Napoleon Bonaparte. The name inspires awe, wonder, and fascination, or terror, hatred, and villainy, depending on one's point of view. While he may be mostly remembered for his victories, military glory, and ruling of nations, his exile and imprisonment on the island of St. Helena is just as equally intriguing in its own way. 1972's "Eagle in a Cage" is a little seen British movie that explores this, albeit with a little bit of fiction thrown in here and there. It all starts when the fallen Emperor arrives on the desolate rock that will be his home for the rest of his life. Played with a beaming set of confidence by Kenneth Haigh, Napoleon rejects the very notion that he is a prisoner, much to the annoyance of his jailer, Sir Hudson Lowe (Played by the late, great Sir Ralph Richardson). Joining Napoleon is some of his last loyal followers, which include Count Bertrand (Ferdy Mayne), General Gourgaud (Played by Moses Gunn), and Madame Bertrand (the ravishing Billie Whitelaw), wife of the count and Napoleon's one time mistress. Together, they try to make a living under the watchful eyes of the British but it's not long before escape enters Napoleon's mind and it is partly this angle that makes "Eagle" what it is. But it's more than that that makes the movie memorable; in many ways, it's also a study of the frustrations and regrets of people trapped in a dreary existence. For Napoleon, it's his far fall from grace, for Madame Bertrand, her desire to be a mother again, and even for the British jailer, Sir Hudson Lowe, his frustration over not being promoted through the ranks as quickly as those who have connections to the governing elite.

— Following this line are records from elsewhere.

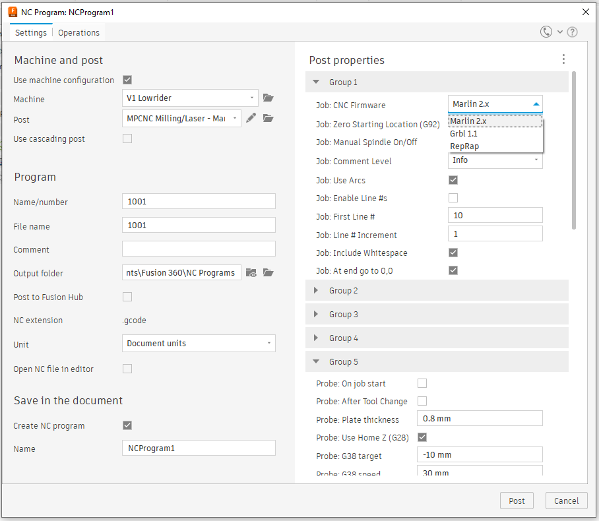Click the Post properties vertical scrollbar
Screen dimensions: 599x521
(x=574, y=152)
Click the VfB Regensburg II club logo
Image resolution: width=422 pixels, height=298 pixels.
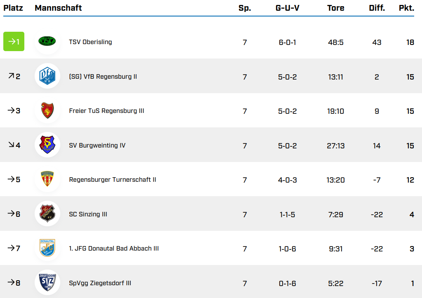[x=47, y=76]
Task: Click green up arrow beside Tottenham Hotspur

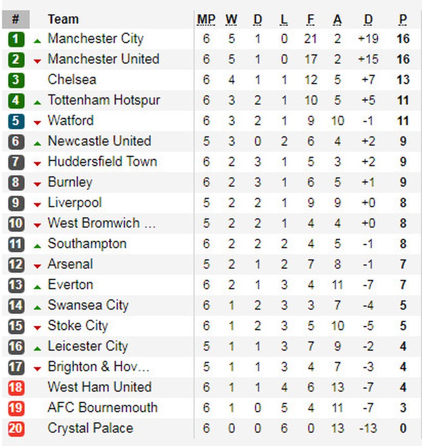Action: point(37,102)
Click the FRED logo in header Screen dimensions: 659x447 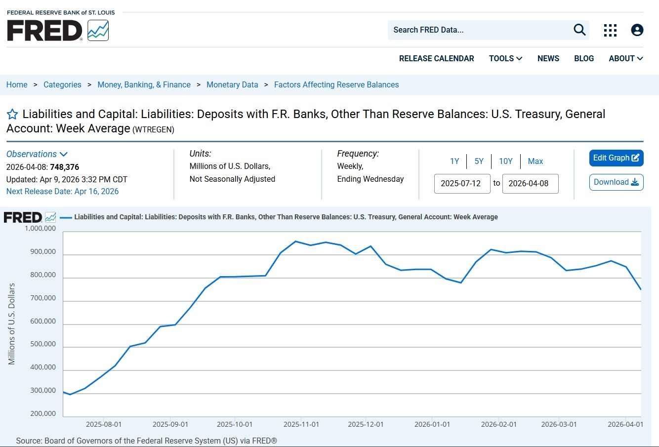(x=57, y=31)
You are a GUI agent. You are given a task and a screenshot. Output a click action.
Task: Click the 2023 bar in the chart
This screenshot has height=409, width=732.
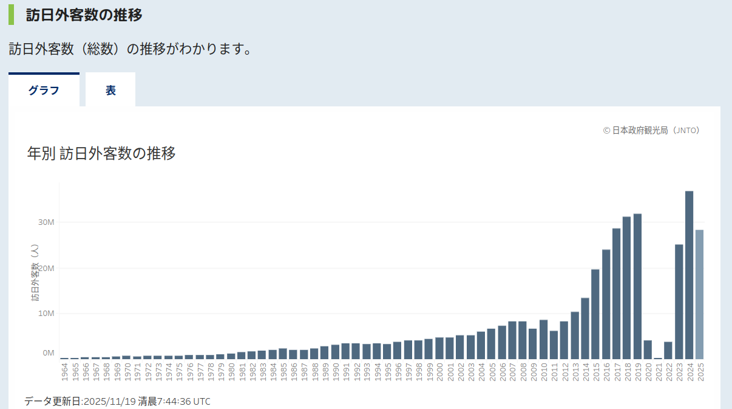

All of this is done impeccably by the actors in their roles, but especially by Kenneth Haigh, who must be congratulated for his role as a legend who's trying to reclaim destiny while romancing and teaching life lessons to a young English girl Betty Balcombe (Georgina Hale), even as his body begins to fail him. The jagged mountains and cliffs of the location shoot also go a long way to invoke the desolate feeling Napoleon and the others must have felt being trapped on that small island that Napoleon himself called in his journal as a boy. Also, it helps to have authentic uniforms of the time period and on this, the production delivers as well. Even a fictional idea of British intrigue to put Napoleon back on the throne helps add some spice to the story (A little performance by the late, great Sir John Gielgud as a British lord trying to implement this little scheme is an added bonus). To sum it up, "Eagle in a Cage" is a film that deserves to have a much wider audience than it does because it tells an excellent story with a little bit of intrigue while giving you a basic history lesson. I don't know if the movie is available on DVD but I do know that is on you tube. So if you are the least bit interested in Napoleon or if you're just looking for a good story, check out "Eagle in Cage" if you get the chance. Also starring Michael Williams as British surgeon Barry O'Meara.